Resending to the mailing list too.

-------- Forwarded Message --------
Subject: Re: Proposal for High level sftp api for uploads and downloads
Date: Fri, 2 Jun 2023 10:54:56 +0200
From: Jakub Jelen <jje...@redhat.com>
To: Eshan Kelkar <eshankel...@galorithm.com>

Thank you for the great write-up!

I put some comments and thoughts inline. Let me know if some of the are unclear.

On 5/31/23 09:38, Eshan Kelkar wrote:
Libssh needs a high level api for uploading and
downloading files. Functions like sftp_put() and
sftp_get() need to be introduced which the users
can call simply to upload and download files instead
of having to write their own functions to perform uploads
and downloads using the low level read/write api's.

One more point why we do that is that the API needs to have reasonable throughput. With the current synchronous API, the performance is terrible and there was only low-level asynchronous API for downloads (hard to guess how much used though).

This mail suggests approaches that can be followed
to develop that api.
Some terminology :
1. local_fd - is the file descriptor [obtained using open()
or creat()] of a file on the local machine of the user.

2.  remote_file  - is a sftp file handle [obtained using
sftp_open()] of a file on the connected server.

3. concurrent_requests -  This is the number of requests
we initially issue before trying to get the responses.

Say you are downloading and you have 20 concurrent
requests, this means that first we have issued 20 read
requests, and then when we are trying to get/wait for the
response of the first request, the server may be processing
or may have processed the other 19 requests (This is the
advantage of asynchronous request-response pattern over
synchronous request-response where we would have issued
the next request [and server would have processed it] only
after getting a response of the first request).

And after getting the response of the first request, we issue
another request if needed and then try to get the responses
of the other outstanding requests and repeat this procedure
for them too.

Though you can see this name "concurrent_requests" is not
the best as the requests are not being issued in a concurrent
manner here, neither are they being processed concurrently by
the server. So if a better name comes to your mind, kindly suggest.
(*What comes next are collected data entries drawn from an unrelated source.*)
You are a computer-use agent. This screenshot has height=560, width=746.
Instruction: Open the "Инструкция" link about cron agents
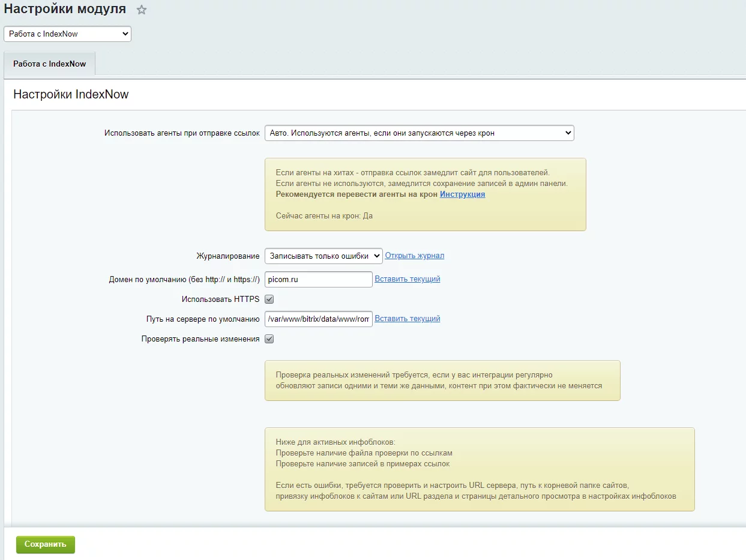(462, 194)
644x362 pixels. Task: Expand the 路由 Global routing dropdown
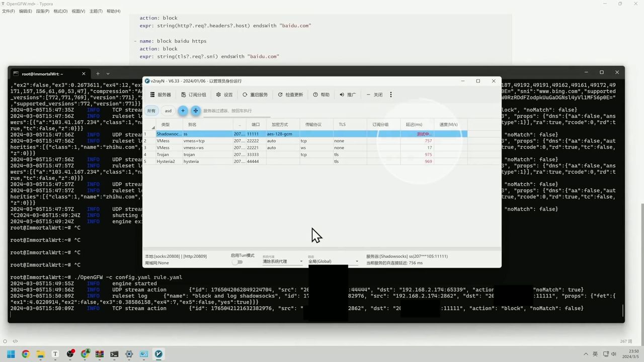pos(333,261)
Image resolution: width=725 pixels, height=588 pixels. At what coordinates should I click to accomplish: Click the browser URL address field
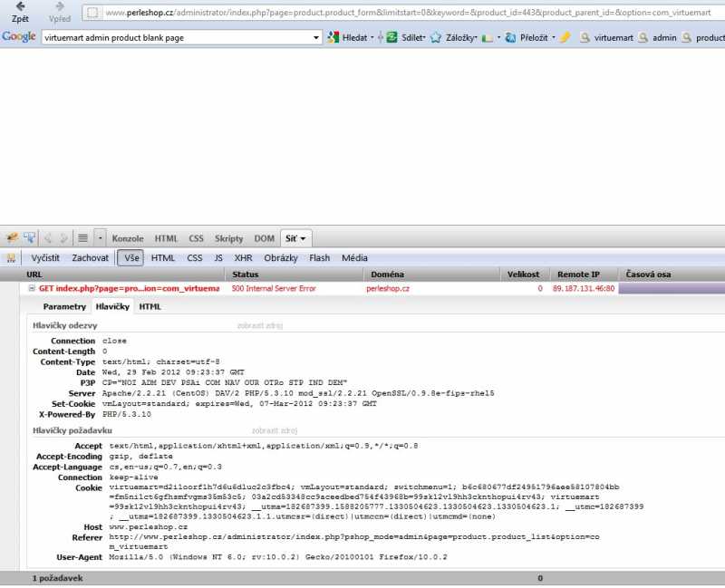(x=408, y=13)
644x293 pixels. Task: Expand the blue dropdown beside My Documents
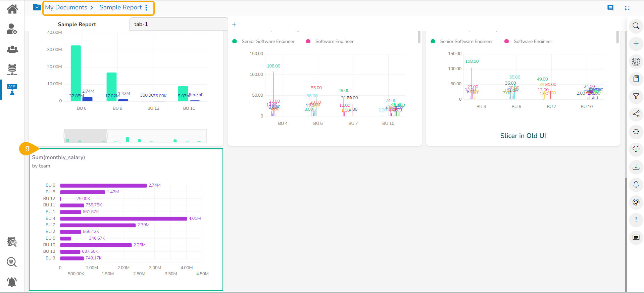(x=37, y=7)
Reading through this, I would probably consider slightly better naming. These requests are in fact not concurrent, but work as you describe them. This is number of in-fligth requests, that are sequentially sent, but handling of the server responses is interleaved with other requests.

My proposal would be to call them in_flight_requests or interleaved_requests, but there might be better names. I would like to avoid the parallel/concurrent wording, which suggests there is some real threading/parallelism involved.
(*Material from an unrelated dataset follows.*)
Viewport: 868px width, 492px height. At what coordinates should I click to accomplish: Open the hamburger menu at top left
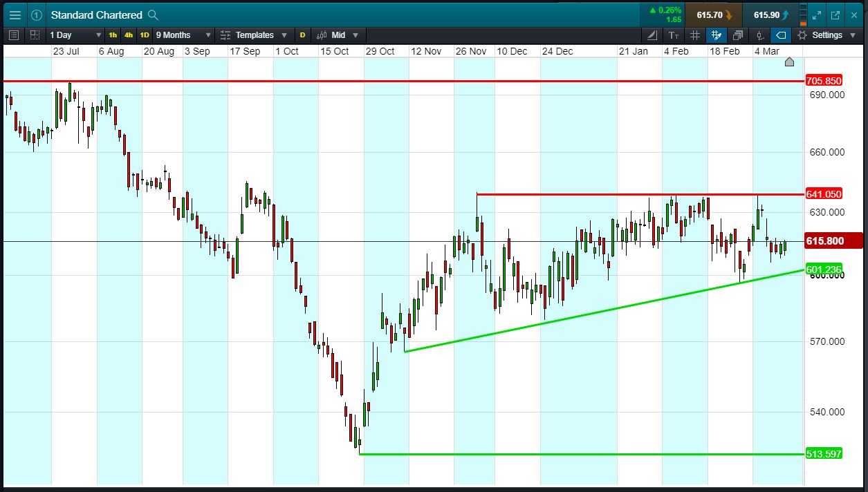15,15
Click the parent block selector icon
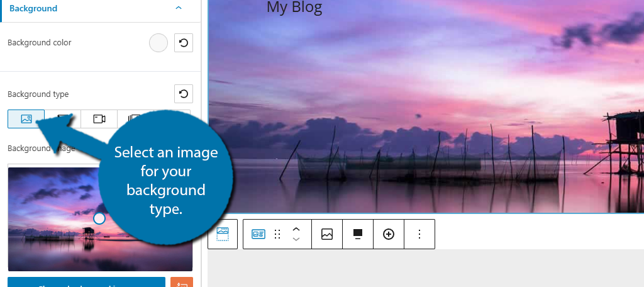The image size is (644, 287). (223, 234)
The OpenSSH's sftp manual page describes this as "num requests", which I also find quite unclear (and they default to 64):

Specify how many requests may be outstanding at any one time.

What you describe above is the current way how the asynchronous transfers are done. I assume for performance, the chunksize, number of in-fly requests and other parameters need to be tuned, but we should provide some reasonable default.

Other option is, that there might be completely different way to do that, which we should probably research/try before settling on particular solution.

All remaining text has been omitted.